前記１つ以上の遺伝子は、（ＯＬＦＭ４またはＣＬＣＡ１）のうちの１つ、（ＣＸＣＬ９またはＧＢＰ５）のうちの１つ、（ＵＧＴ２Ｂ１７またはＡＤＨ１Ｃ）のうちの１つ、（ＤＭＢＴ１またはＲＥＧ１Ａ）のうちの１つ、（ＳＥＭＡ３ＡまたはＨＡＳ２）のうちの１つ、（ＮＴ５ＥまたはＳＬＣ３５Ａ１）のうちの１つ、および（ＷＮＴ１１またはＰＭＥＰＡ１）のうちの１つからなる群から選択される５つ以上の遺伝子の組を含んでいる、請求項２２に記載のキット。
前記１つ以上の遺伝子は、ＯＬＦＭ４、ＣＸＣＬ９、ＤＭＢＴ１、ＵＧＴ２Ｂ１７、ＳＥＭＡ３Ａ、ＮＴ５ＥおよびＷＮＴ１１の組を含んでいる、請求項２２に記載のキット。
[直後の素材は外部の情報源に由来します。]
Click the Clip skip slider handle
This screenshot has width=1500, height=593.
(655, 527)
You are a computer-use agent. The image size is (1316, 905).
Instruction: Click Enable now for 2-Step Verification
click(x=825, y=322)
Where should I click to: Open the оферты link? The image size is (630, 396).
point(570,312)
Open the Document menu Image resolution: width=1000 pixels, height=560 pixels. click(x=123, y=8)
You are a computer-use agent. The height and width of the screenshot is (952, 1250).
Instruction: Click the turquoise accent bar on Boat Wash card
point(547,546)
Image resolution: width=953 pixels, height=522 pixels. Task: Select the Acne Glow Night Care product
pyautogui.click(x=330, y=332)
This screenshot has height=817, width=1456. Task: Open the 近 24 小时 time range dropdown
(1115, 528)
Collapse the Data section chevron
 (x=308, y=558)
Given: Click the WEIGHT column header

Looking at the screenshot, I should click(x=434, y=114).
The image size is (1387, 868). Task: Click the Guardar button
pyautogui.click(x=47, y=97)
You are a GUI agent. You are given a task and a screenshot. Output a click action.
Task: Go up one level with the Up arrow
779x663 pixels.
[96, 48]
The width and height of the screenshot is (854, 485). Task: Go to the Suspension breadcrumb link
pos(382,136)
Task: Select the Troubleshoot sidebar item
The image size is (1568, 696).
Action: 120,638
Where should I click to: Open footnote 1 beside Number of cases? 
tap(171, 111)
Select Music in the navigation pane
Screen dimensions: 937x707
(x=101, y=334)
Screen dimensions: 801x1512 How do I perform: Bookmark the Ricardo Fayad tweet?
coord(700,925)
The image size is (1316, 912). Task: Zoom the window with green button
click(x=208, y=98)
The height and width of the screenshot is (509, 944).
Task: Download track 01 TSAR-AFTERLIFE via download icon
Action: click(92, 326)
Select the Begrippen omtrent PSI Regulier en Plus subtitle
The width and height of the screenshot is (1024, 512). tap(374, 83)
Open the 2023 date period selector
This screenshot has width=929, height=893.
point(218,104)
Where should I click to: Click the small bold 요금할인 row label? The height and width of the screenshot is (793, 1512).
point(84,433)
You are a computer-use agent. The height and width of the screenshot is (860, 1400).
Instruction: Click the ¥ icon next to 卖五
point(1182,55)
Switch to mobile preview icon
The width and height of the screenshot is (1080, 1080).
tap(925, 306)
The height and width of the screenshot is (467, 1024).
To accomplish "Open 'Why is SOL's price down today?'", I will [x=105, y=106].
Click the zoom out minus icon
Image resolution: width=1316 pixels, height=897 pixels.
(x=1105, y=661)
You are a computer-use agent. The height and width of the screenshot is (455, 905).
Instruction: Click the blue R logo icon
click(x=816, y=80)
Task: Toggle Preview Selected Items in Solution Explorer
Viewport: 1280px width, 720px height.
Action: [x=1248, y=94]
前記１つ以上の結腸直腸の有益な試薬は、前記１つ以上の遺伝子のそれぞれの遺伝子産物と特異的にハイブリダイズする１つまたは複数のプローブである、請求項２２から２６のいずれか一項に記載のキット。
前記１つ以上の結腸直腸の有益な試薬が、前記１つ以上の遺伝子のそれぞれの遺伝子産物を増幅するプライマーの１つまたは複数の組である請求項２２から２６のいずれか一項に記載のキット。
前記１つ以上の結腸直腸の有益な試薬は、前記１つ以上の遺伝子のそれぞれの遺伝子産物と結合する１つまたは複数の抗原結合タンパク質である、請求項２２から２６のいずれか一項に記載のキット。
前記１つ以上の結腸直腸の有益な試薬は、前記１つ以上の遺伝子のそれぞれの（複数の）遺伝子産物とハイブリダイズし、配列決定を可能にする（複数の）配列決定プライマーである、請求項２２から２６のいずれか一項に記載のキット。
結腸直腸癌と診断された被験者の予後を決定するための、請求項２２から３０のいずれか一項に記載のキットの、使用。
被験者における結腸直腸癌を診断するための、請求項２２から３０のいずれか一項に記載のキットの、使用。
特定の処置の成功の可能性を決定するおよび／または前記処置のための患者を選択するための、請求項２２から３０のいずれか一項に記載のキットの、使用。